Still schilling excuses, eh waldo!

Respect? , Reconciliation ? Rule of law from the Supreme Court of Canada? ... Nah, just the same old excuses for violence instead of negotiation.

The BC Crown has not fulfilled it's duty to consult with the hereditary Chiefs who hold Aboriginal rights and titles on behalf of the whole Wet'suet'en Nation.

no "schilling" / no excuses given - none needed! Care to offer a legal based citation that definitively states, as you say, "the hereditary Chiefs hold Aboriginal rights and titles on behalf of the whole Wet'suet'en Nation." ... and that, more pointedly, they have been determined to be the persons/body to target "consultation duty" towards. And, most pointedly, that the Crown/industry has an obligation to determine consensus within the differing positions held within Indigenous Nations themselves.

I'm shocked you have no comment on my highlighting the dual roles held by 'some' hereditary chiefs... that they're also Band Councillors and were apart of the 5+ years negotiations (aka, duty to consult)... shocked, I tells ya!
The onus can't be on "the Crown/industry" to figure out who to consult with... to decide who the decision makers are. Respective First Nations need to get their shyte together and realize consensus within - and present that consensus and representatives aligned with that consensus to the Crown/industry for consultations in regards, for example, energy related development initiatives.

you keep using the phrase and calling for "fair dealings". Is this fair: as an example, as I'm aware, the 5 hereditary chiefs of the largest clan of the Wet'suet'en are/were also Band Councillors... and, accordingly, were apart of and/or privy to the last 5 years of consultations with Coastal GasLink (CGL). I expect some number of those other 8 hereditary chiefs (of the total 13 hereditary chiefs) were also Band Councillors within their respective Wet'suet'en clans, and accordingly, would also have been a part of the consult/negotiations.

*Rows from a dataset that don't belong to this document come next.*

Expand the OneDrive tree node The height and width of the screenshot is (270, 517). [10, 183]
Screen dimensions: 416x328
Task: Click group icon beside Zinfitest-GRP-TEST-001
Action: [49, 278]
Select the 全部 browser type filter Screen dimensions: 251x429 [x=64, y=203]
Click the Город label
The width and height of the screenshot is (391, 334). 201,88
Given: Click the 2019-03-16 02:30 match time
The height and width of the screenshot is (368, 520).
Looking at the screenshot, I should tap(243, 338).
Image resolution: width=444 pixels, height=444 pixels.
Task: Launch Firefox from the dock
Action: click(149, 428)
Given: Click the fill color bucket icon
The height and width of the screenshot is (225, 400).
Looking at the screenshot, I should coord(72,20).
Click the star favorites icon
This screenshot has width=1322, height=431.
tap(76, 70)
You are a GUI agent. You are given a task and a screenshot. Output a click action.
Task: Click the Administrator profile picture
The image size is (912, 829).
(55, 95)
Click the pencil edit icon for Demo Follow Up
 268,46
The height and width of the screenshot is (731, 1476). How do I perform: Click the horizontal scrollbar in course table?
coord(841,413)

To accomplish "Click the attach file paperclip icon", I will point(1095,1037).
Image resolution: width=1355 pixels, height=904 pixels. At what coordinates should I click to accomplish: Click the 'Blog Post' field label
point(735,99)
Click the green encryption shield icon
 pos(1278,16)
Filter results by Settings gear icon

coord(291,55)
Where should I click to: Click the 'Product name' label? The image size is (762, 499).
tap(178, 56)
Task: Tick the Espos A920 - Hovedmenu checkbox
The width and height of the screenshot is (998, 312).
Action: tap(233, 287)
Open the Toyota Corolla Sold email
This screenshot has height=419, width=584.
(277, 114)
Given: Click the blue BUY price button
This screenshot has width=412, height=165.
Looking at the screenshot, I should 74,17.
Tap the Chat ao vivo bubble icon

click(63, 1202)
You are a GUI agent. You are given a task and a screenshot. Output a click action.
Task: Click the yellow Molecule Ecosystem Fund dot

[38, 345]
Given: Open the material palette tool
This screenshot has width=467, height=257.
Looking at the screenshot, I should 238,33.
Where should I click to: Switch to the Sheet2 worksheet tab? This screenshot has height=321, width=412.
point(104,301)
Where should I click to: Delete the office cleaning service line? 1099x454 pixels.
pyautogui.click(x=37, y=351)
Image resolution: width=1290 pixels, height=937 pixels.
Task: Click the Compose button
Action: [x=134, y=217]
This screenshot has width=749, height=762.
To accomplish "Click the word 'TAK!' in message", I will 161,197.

Despite direction from the Supreme Court to reconcile titles, our governments still choose to perpetrate disrespect and police violence instead:

from the SCOC judgement you continue to rely upon, there is pointed reference to the lack of First Nation interveners joining the appellants in the related appeal case... with the most pointed statement, "It may, therefore, be advisable if those aboriginal nations intervened in any new litigation". The point being, the onus is on respective First Nations to initiate their respective requests/claims for title... "over said lands that were never ceded".

your emphasis on SCOC "direction" is rather "loose", notwithstanding its emphasis on 2-way negotiations, good faith & give & take... and reconciliation within the sovereignty of the Crown; re: para 186 of the judgement


as an interested outsider, the waldo certainly looks with interest to said 'next court challenges by Wet'suet'en hereditary chiefs'. Given the overwhelming majority of the ~3500 band members support the gas pipeline, the Sparrow test 'public interest' (over some minimum number of "dissenters") shouldn't be difficult to realize. Again:

prior member Granny post mentioned the quite dated, 'Delgamuukw v. British Columbia, [1997] 3 S.C.R. 1010'... principles from Delgamuukw were restated and summarized in the more current:

June 26, 2014 - 2014 SCC 44 - Tsilhqot'in Nation v British Columbia --- Supreme Court provides testing conditions mechanism by which the Crown can override Indigenous title in the public interest
Quote
(para 77) To justify overriding the Aboriginal title-holding group’s wishes on the basis of the broader public good, the government must show:

- (1) that it discharged its procedural duty to consult and accommodate;

- (2) that its actions were backed by a compelling and substantial objective; and

- (3) that the governmental action is consistent with the Crown’s fiduciary obligation to the group

Q: can a few hundred (if that) dissenting Wet'suet'en band members supersede the public interest, a part of which itself brings significant economic relief/investment to the Wet'suet'en? Can it... should it?